- _Your assignment_
Your task is to find every line of the data that holds the string "agent" and copy it.

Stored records
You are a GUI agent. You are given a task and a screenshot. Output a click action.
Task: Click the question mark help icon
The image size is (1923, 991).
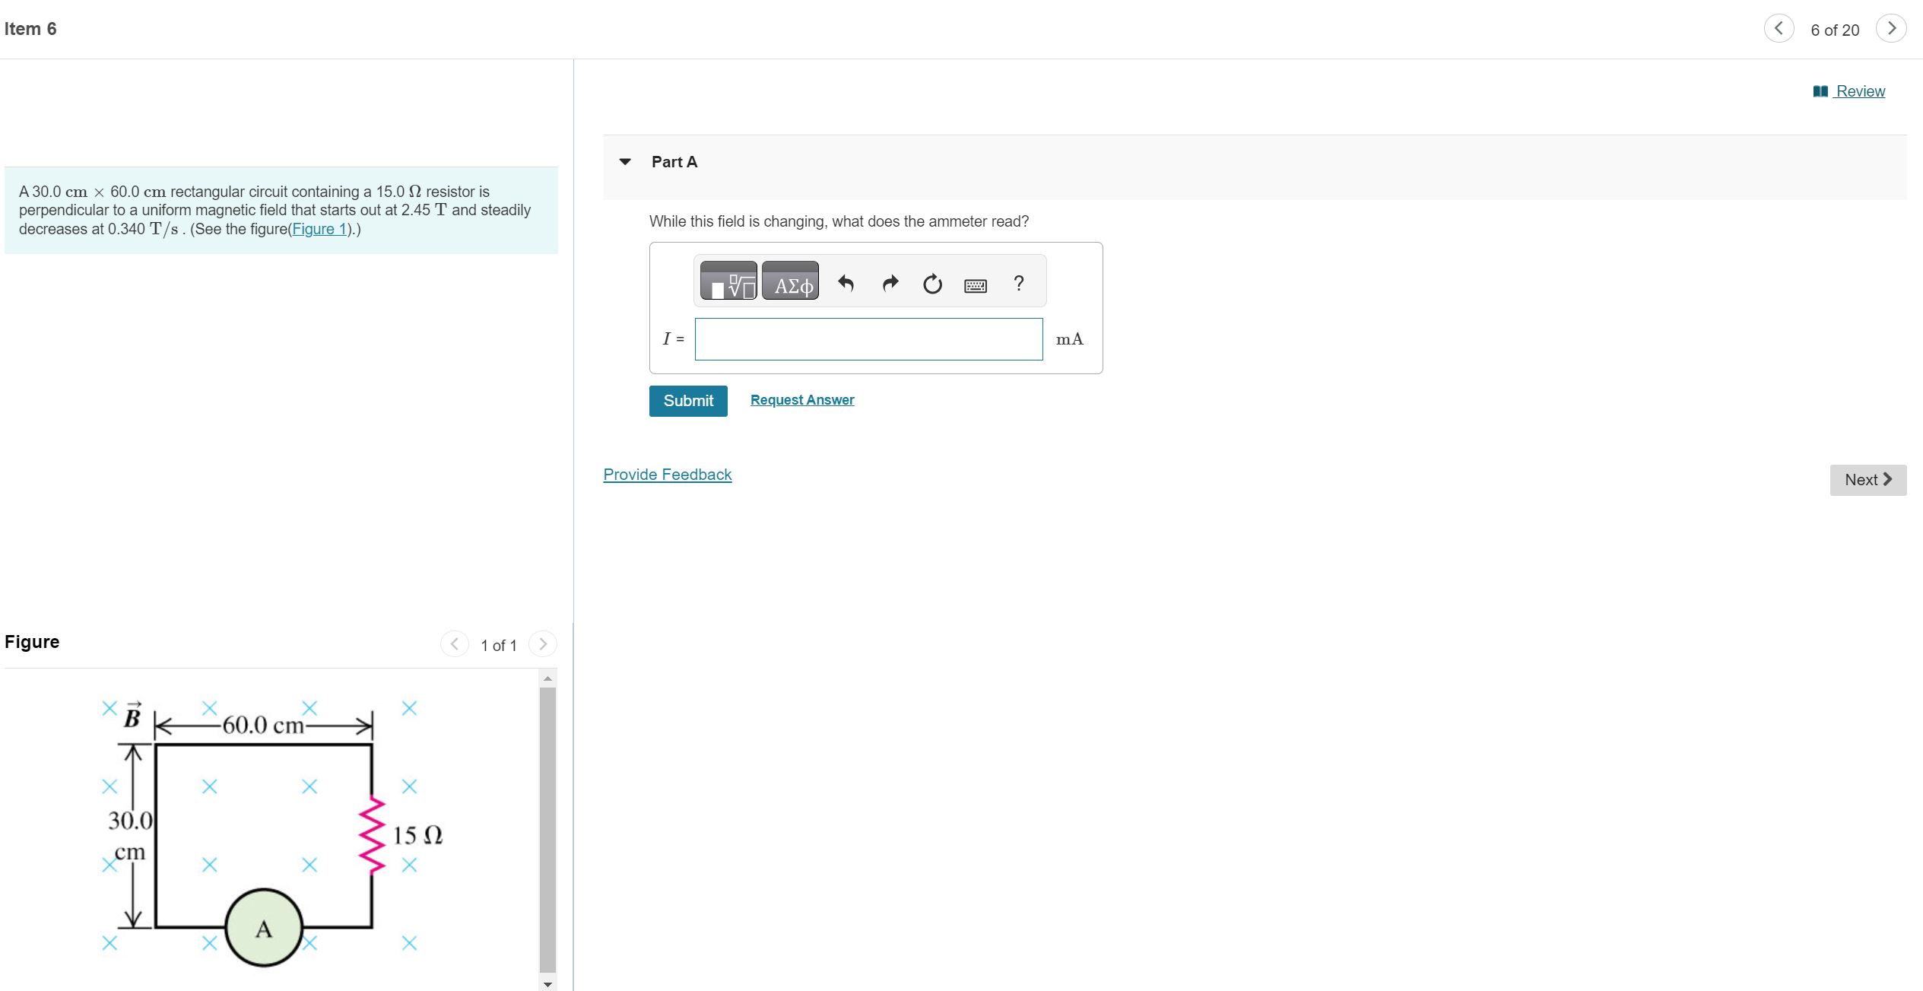1018,284
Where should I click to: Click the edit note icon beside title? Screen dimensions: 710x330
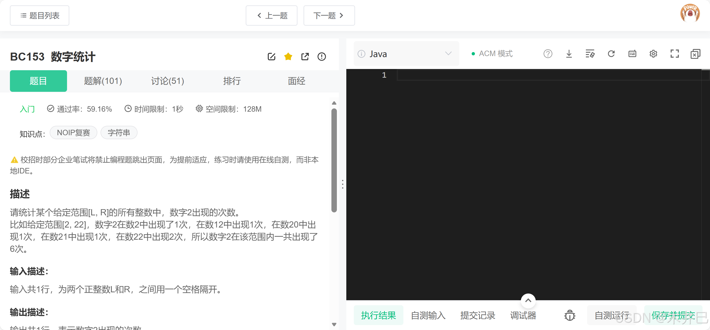click(x=271, y=56)
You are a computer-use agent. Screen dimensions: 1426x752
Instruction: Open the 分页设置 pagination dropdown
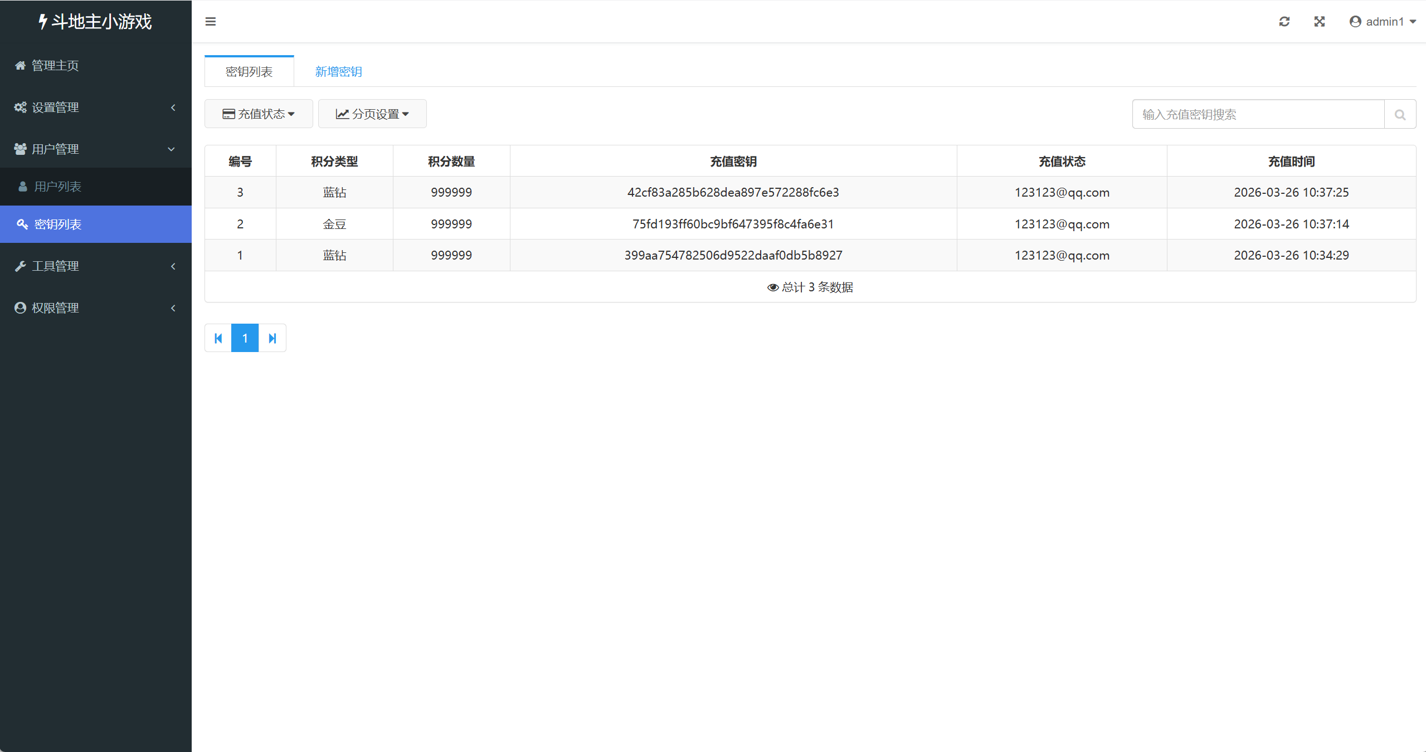pyautogui.click(x=372, y=113)
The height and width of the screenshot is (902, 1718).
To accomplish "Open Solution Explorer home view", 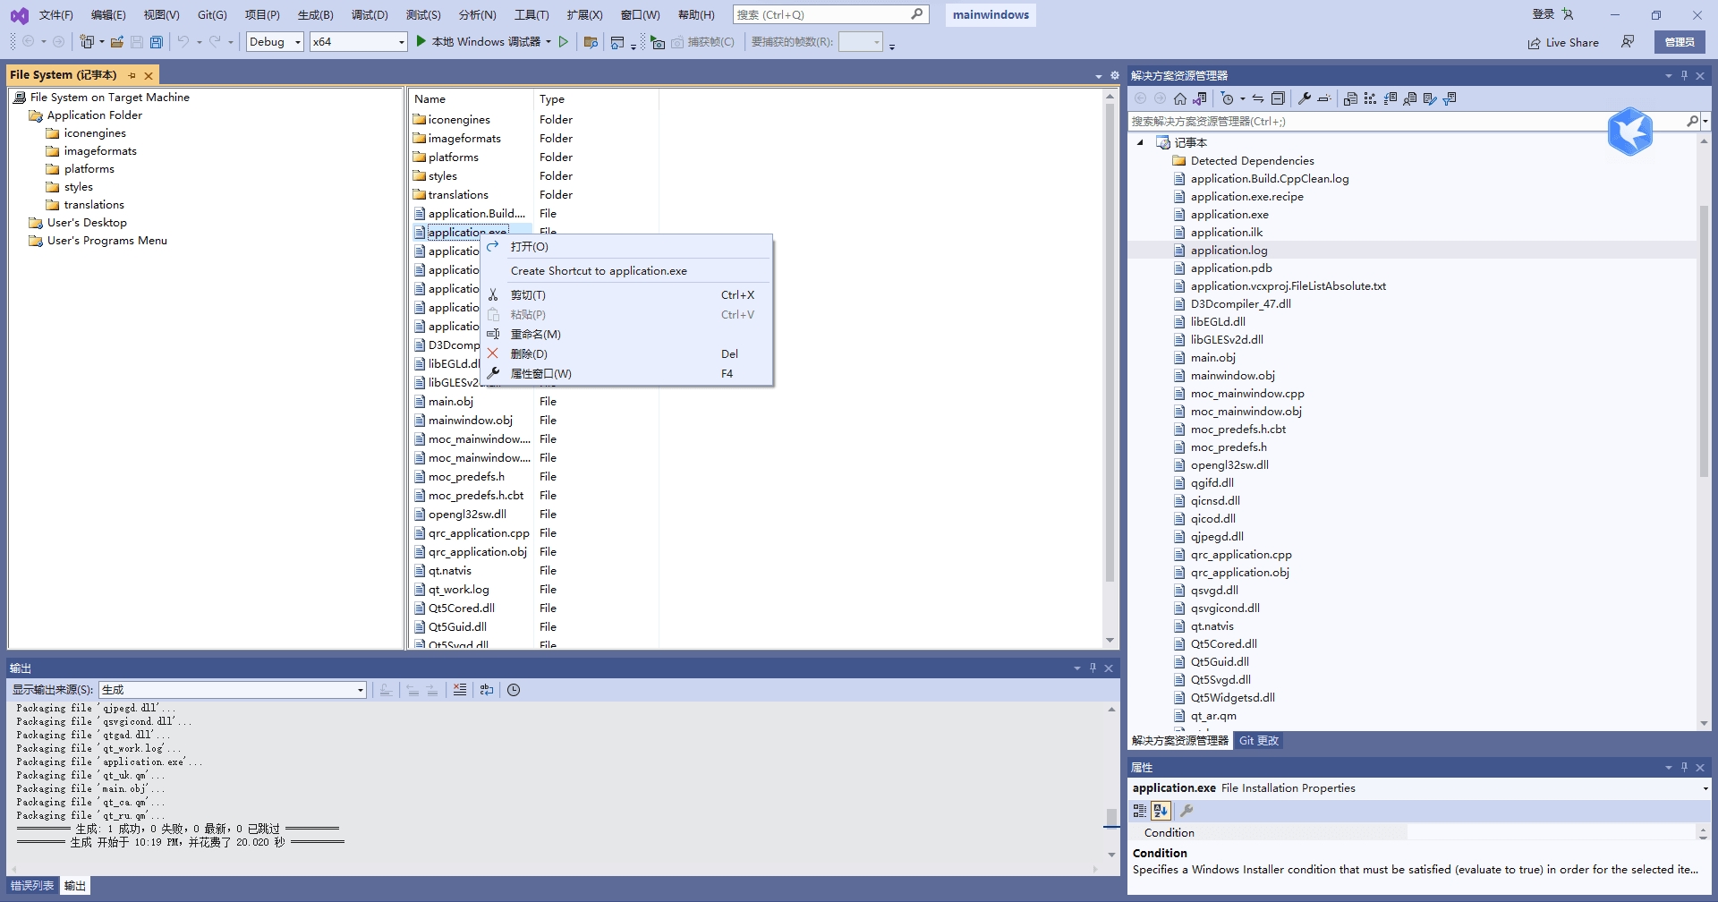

- _Output for this exercise_
You are a GUI agent. You are given a task and a screenshot. Output a click action.
You are a computer-use agent. Screen dimensions: 1426x752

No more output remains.